Files/EThOS webservice download tool

From EPrints Documentation
Revision as of 09:15, 10 July 2012 by Libjlrs (Talk | contribs)

(diff) ← Older revision | Latest revision (diff) | Newer revision → (diff)
Jump to: navigation, search

The British Library EThOS service has a SOAP based webservice to allow institutions to pull digitized theses back from their collection.

Some code is available http://files.eprints.org/778/ to pull the theses back from EThOS and to populate records that have been harvested by EThOS (via OAI-PMH) with their EThOS Ids.

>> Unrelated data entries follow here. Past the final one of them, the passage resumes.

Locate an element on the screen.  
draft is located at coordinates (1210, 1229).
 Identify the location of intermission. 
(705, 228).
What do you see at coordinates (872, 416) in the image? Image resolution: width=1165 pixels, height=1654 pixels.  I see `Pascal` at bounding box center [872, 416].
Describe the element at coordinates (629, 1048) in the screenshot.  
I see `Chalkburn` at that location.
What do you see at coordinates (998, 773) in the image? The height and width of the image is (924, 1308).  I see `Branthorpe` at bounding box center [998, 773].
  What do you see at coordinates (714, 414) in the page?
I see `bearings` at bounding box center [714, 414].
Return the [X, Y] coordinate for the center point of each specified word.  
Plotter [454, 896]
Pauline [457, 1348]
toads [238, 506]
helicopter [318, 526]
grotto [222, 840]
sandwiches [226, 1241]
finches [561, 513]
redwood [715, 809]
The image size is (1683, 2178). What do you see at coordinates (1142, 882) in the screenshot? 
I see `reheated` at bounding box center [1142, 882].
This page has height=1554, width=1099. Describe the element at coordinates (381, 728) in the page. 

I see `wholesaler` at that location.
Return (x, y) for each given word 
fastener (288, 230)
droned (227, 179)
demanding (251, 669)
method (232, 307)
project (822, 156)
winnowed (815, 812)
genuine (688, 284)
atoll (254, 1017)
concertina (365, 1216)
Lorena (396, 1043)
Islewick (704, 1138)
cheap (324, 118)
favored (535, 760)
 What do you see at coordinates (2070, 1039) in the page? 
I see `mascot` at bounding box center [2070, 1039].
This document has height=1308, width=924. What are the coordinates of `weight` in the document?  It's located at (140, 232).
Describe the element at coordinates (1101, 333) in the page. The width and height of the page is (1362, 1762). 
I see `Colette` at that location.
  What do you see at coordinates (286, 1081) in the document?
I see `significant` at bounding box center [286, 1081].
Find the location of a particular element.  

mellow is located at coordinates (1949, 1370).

A presentation from OR2012 is also available on the wiki: OR2012_EThOS_presentation.

The eprints script uses:

  • SOAP::Lite (to make the calls to the webservice)
  • LWP (to download the Zip files)
  • Archive::Zip (to extract the files)
  • Time::Local (to generate timestamps for the webservice)

The code consists of two parts:

  • a bin script (goes in ~/bin/)
  • a config file (goes in ~/archives/ARCHIVEID/cfg/cfg.d/)

Run ~/bin/ethos to see usage

The following rules are used: 1) If an incoming thesis contains an institutionalReference (therefore has been harvested):

  • A search is done on the reference
    • If the eprint doesn't exist, no import is done.
    • If the eprint exists and doesn't have an id_number, the id_number is added.
    • If the eprint exists and the id_number matches the ethosId no import is done.
    • If the eprint exists and the id_number doesn't match the ethosId, an error is reported.

2) If the incoming thesis does not have an institutionalReference, a search for the ethosId in the id_number field is conducted.

  • If an eprint exists with that ethosId, no import is done.
  • If the ethosId is not found, a new eprint is created. Files are downloaded, and added to the eprint. Any issues with the download are recorded in the 'suggestions' field.

The following fields are set in the EPrint:

  • userid
  • title
  • date
  • abstract
  • id_number
  • keywords
  • creators_name
  • thesis_type
  • suggestions

The scripts were written based on the White Rose Etheses Online set up. This means the config file may seem a bit warped in it's structure - as it was designed to be able to cope with 3 institutions.

EThOS Identifiers

EThOS identifiers are of the form: uk.bl.ethos.xxxxx. If you have ethos identifiers stored in your system in a different format, you will need to tweak the code to cope with your way of storing them. Any question/problems with the script, email the tech-list!

Downloading EThOS records in practice

The process of dealing with etheses the three White Rose institutions is different at each site. In general though, there is a different route and set of people dealing with theses coming from EThOS to those being deposited by students as part of teir studies. We have created an 'EThOS import' user for each site, and provided a custom workflow for these users. There are fewer 'required' metadata elements for EThOS theses - we don't have a record of any 'supervisor email address' for a 1956 thesis!